• **Given records**
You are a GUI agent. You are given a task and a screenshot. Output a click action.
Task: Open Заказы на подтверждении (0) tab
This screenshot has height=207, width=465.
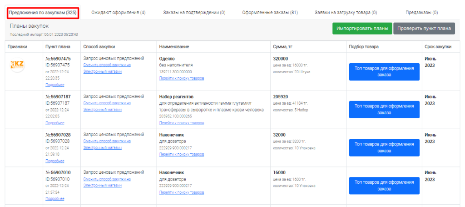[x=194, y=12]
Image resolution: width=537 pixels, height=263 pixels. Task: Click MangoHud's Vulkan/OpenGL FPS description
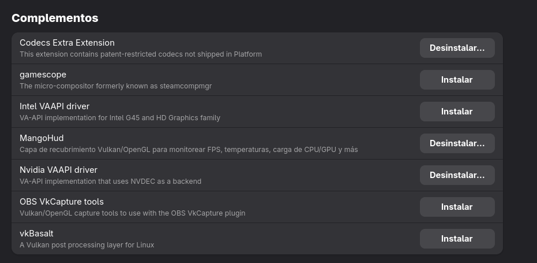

• **How to complete this task**
Reproduce, word for word, the lines from the one containing "This screenshot has height=207, width=465." to the end of the material, both ends included. No picture is copied.

• **Result of the task**
This screenshot has height=207, width=465.
[x=194, y=12]
Image resolution: width=537 pixels, height=263 pixels. Task: Click MangoHud's Vulkan/OpenGL FPS description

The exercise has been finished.